Teras Berita dalam sebuah berita menjadi sangat penting karena akan menggambarkan keseluruhan berita dan menjadi daya tarik berita agar diminati khalayak. Abdul Chaer (2010:127) menyebutkan bahwa lead yang fungsinya sama dengan intro dalam musik disebut juga teaser, penggoda, karena pada hakekatnya bagian awal dari tulisan tak ubahnya sebagai penggoda agar pembaca tertarik untuk membacanya terus.

Teras Berita yang ideal adalah yang menggandung unsur 5W + 1 H. Unsur 5 W + 1 H yang dimaksud adalah What (Apa), Who (Siapa), Why (Kenapa), When (Kapan), Where (Dimana) dan How (Bagaimana). Namun tidak ada urutan rumus yang pasti dalam menempatkan mana yang harus lebih dulu ditulis.

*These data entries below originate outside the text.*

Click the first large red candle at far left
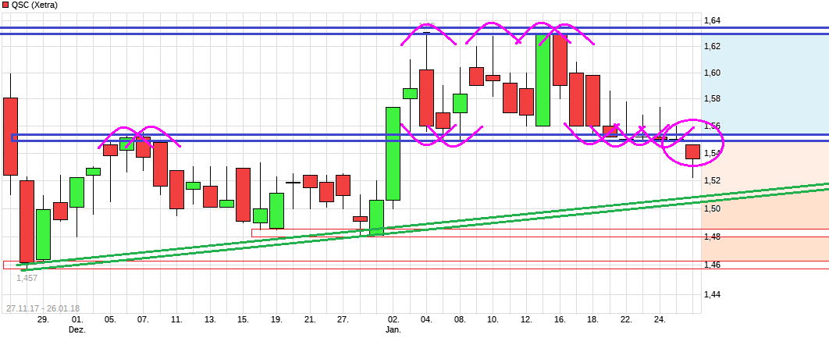Viewport: 829px width, 338px height. [10, 136]
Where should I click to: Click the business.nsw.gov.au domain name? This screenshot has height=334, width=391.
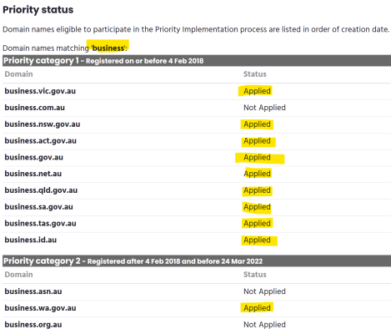coord(43,124)
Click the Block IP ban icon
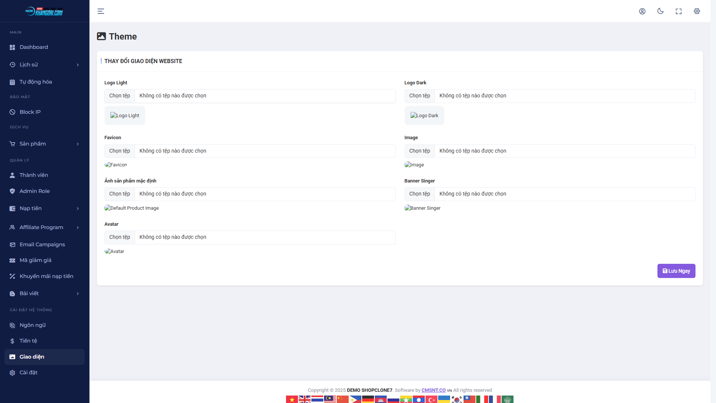 (12, 112)
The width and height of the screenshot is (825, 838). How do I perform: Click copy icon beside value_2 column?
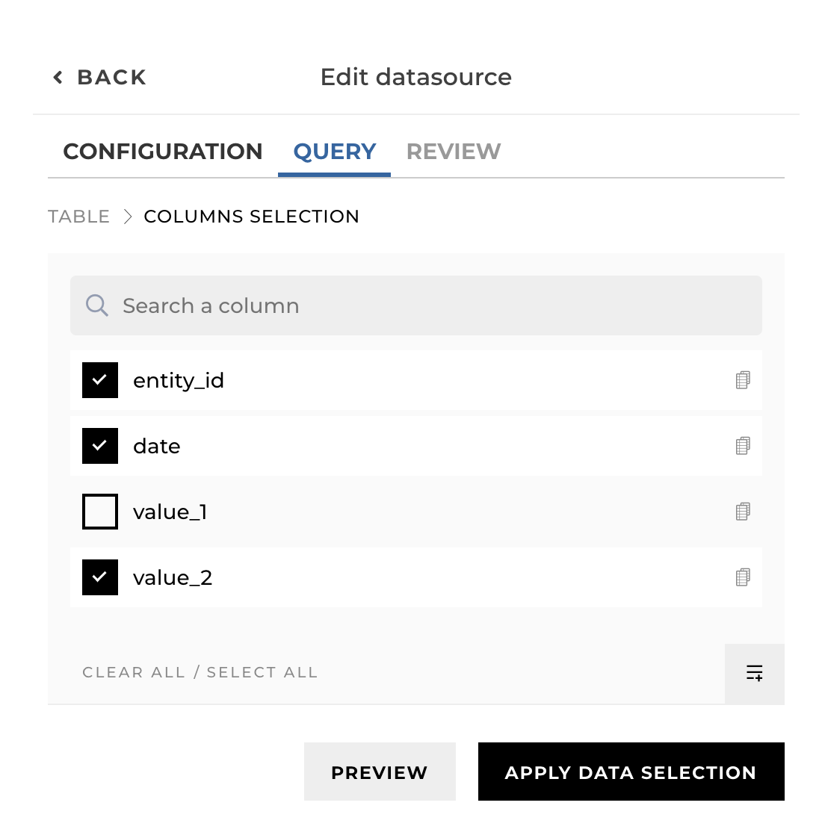click(x=743, y=577)
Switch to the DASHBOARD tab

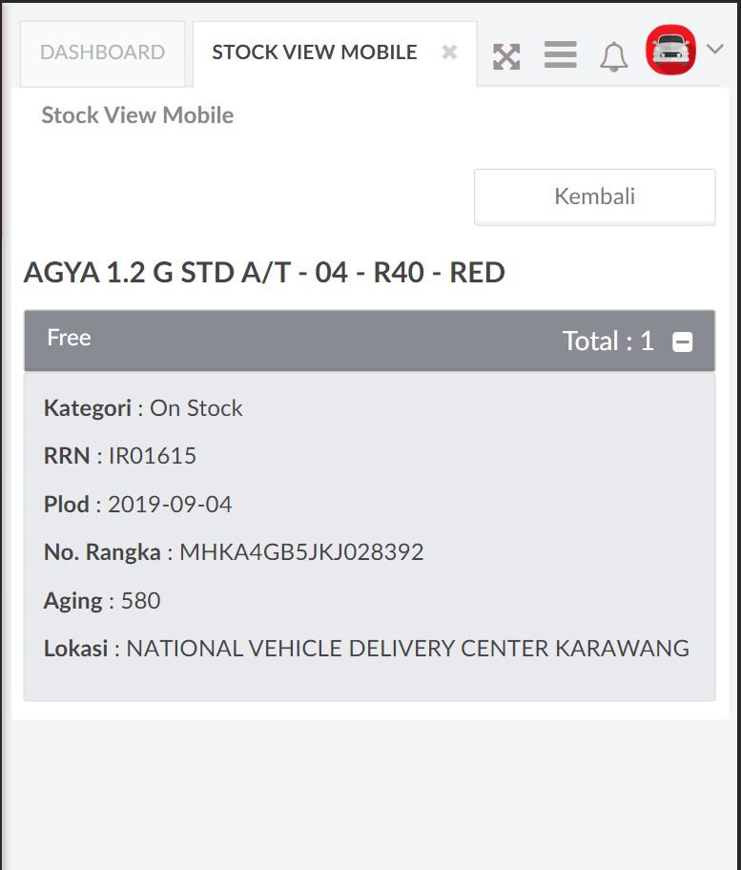pos(102,52)
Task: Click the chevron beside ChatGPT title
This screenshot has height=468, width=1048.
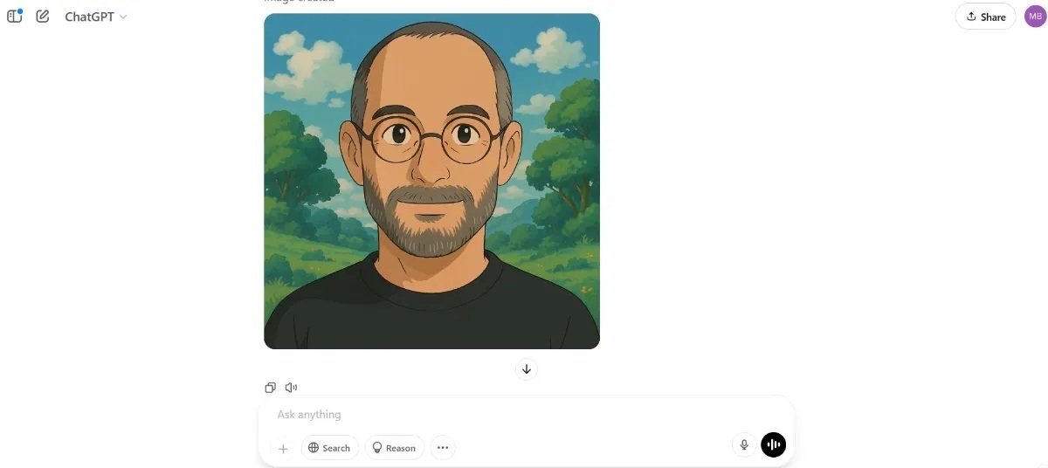Action: [123, 17]
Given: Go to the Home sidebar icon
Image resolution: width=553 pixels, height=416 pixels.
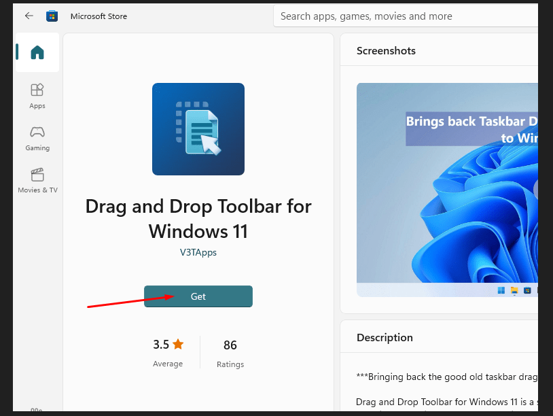Looking at the screenshot, I should click(37, 52).
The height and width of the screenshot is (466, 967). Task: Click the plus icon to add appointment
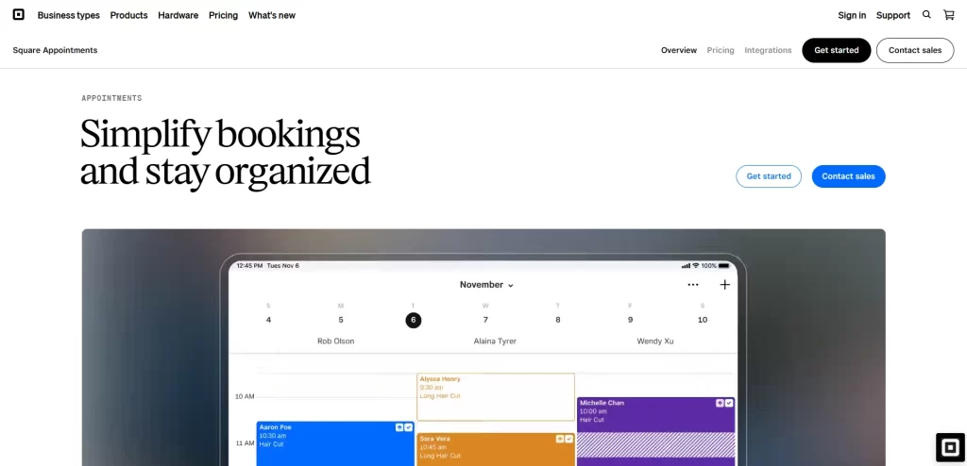[724, 285]
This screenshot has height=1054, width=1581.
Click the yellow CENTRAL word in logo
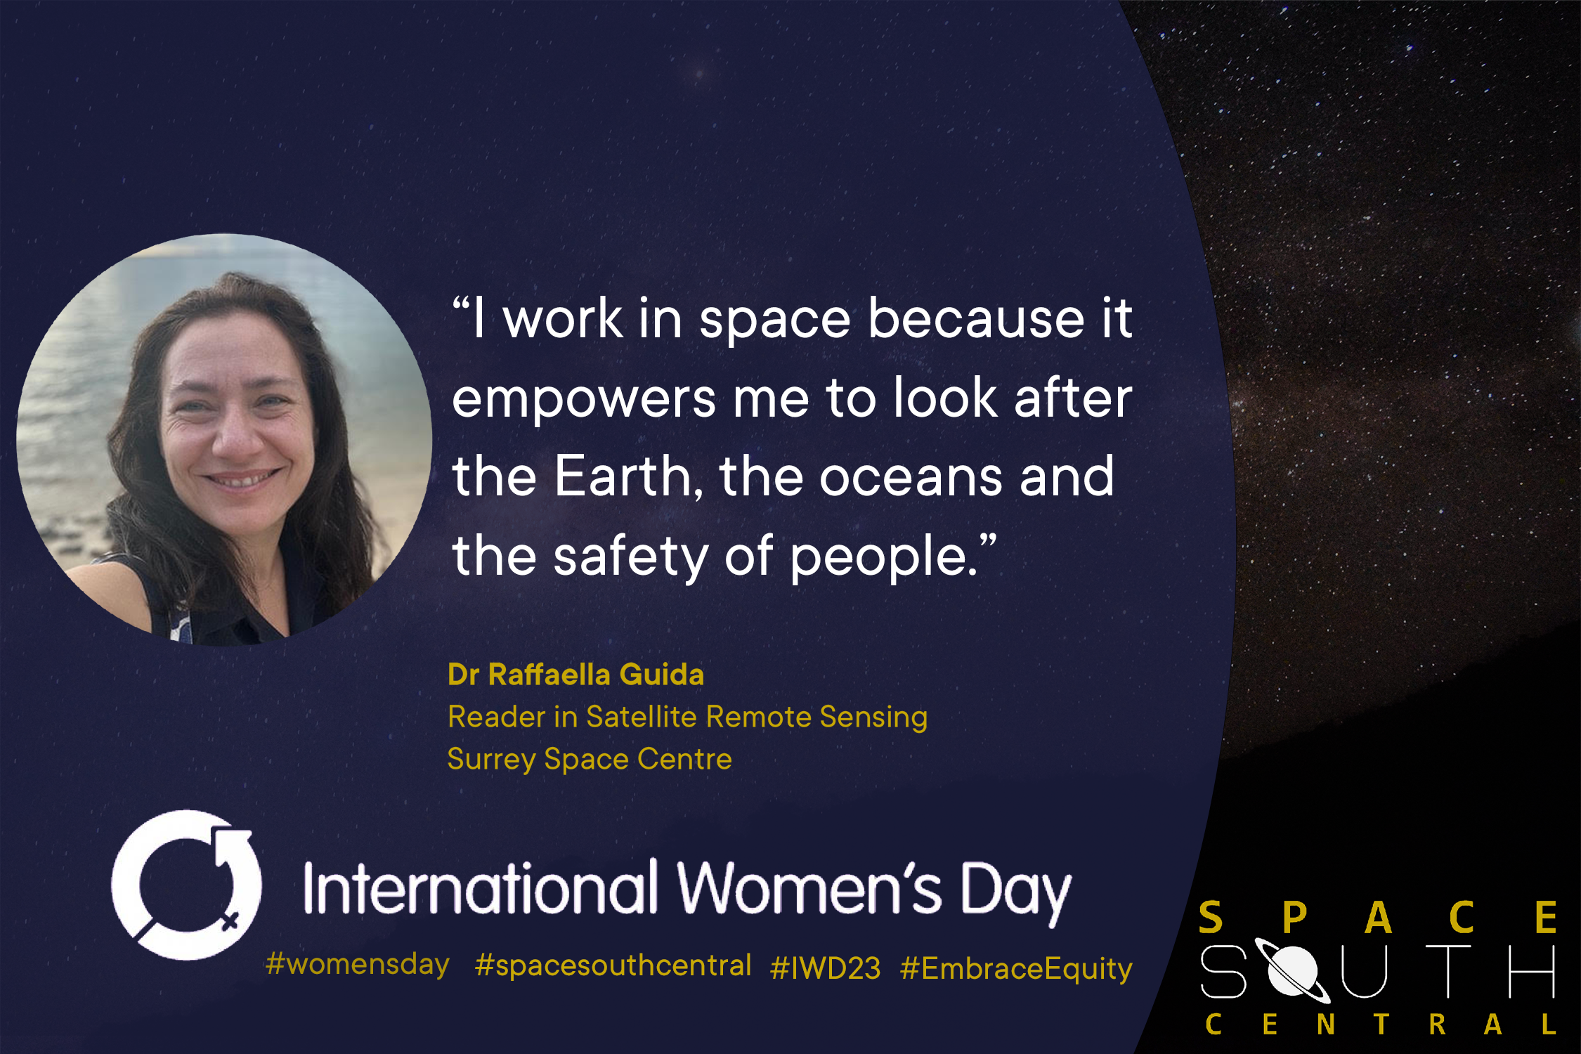pos(1380,1024)
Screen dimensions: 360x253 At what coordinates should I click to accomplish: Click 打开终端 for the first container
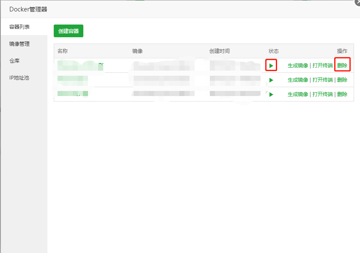tap(322, 66)
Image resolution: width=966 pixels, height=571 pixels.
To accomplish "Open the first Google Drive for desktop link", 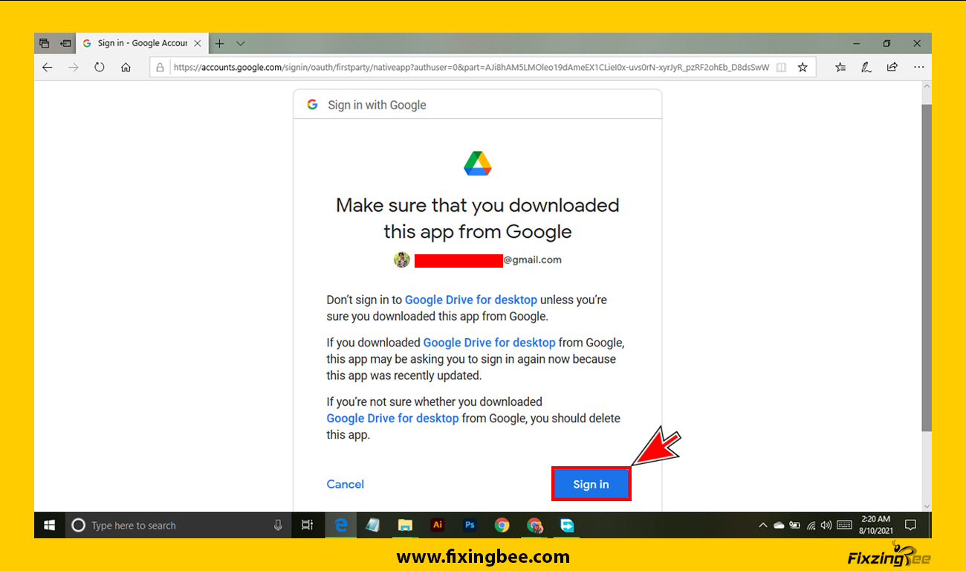I will tap(470, 300).
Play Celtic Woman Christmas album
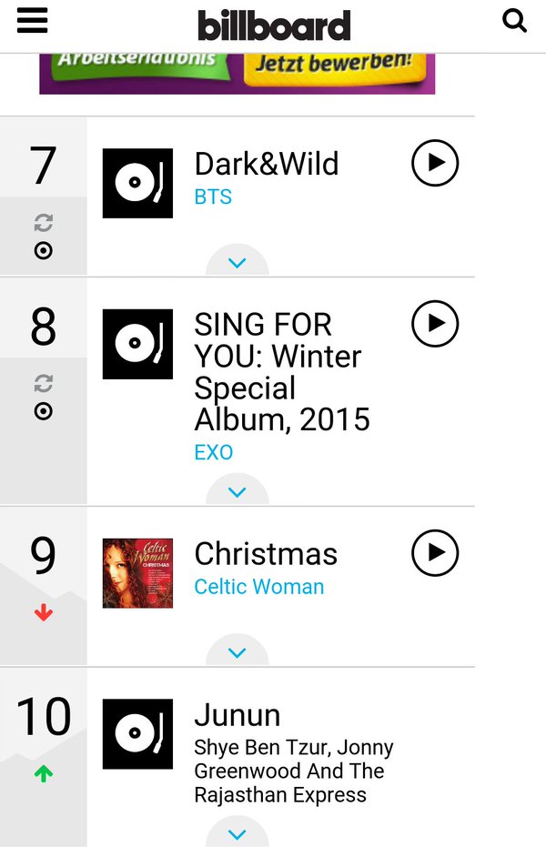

Teras berita yang idal bukan berarti harus selalu diikuti. Dalam beberapa media massa memiliki toleransi dan aturan tersendiri  terhadap teras berita. Namun yang terpenting teras berita tetap mencerminkan keseluruhan isi berita dan menarik pembaca untuk membaca berita tersebut.

Dalam memudahkan seorang wartawan untuk membuat teras berita, Melvin Mincher  merumuskan apa yang harus dilakukan wartawan dalam membuat sebuah lead.

Pertama seorang wartawan haruslah menanyakan kepada dirinya sendiri tentang fakta-dakta yang ditemukan di lapangan. Pertanyaan yang harus ditanyakan adalah:

  1. Apa yang unik, atau paling penting atau tidak biasa dari sebuah kejadian?
  2. Siapa yang terlibat – siapa yang melakukan atau siapa yang memberikan penjelasan?

Setelah berhasil menjawab dua pertanyaan diatas maka seorang wartawan harus menjawab pertanyaan untuk membentuk sebuah lead:

  1. Lead jenis apa yang lebih tepat dipakai
  2. Gaya bahasa seperti apa yang akan dipakai di dalam lead
  3. Apa yang lebih membuat pembaca tertarik untuk ditempatkan diawal.

Pertanyaan diatas mungkin terlihat mudah, tetapi dalam kenyataannya masih membuat wartawan terutama wartawan pemula kesulitan. Akibatnya teras berita menjadi tidak fokus dan tidak menggambarkan keseluruhan isi dari berita tersebut.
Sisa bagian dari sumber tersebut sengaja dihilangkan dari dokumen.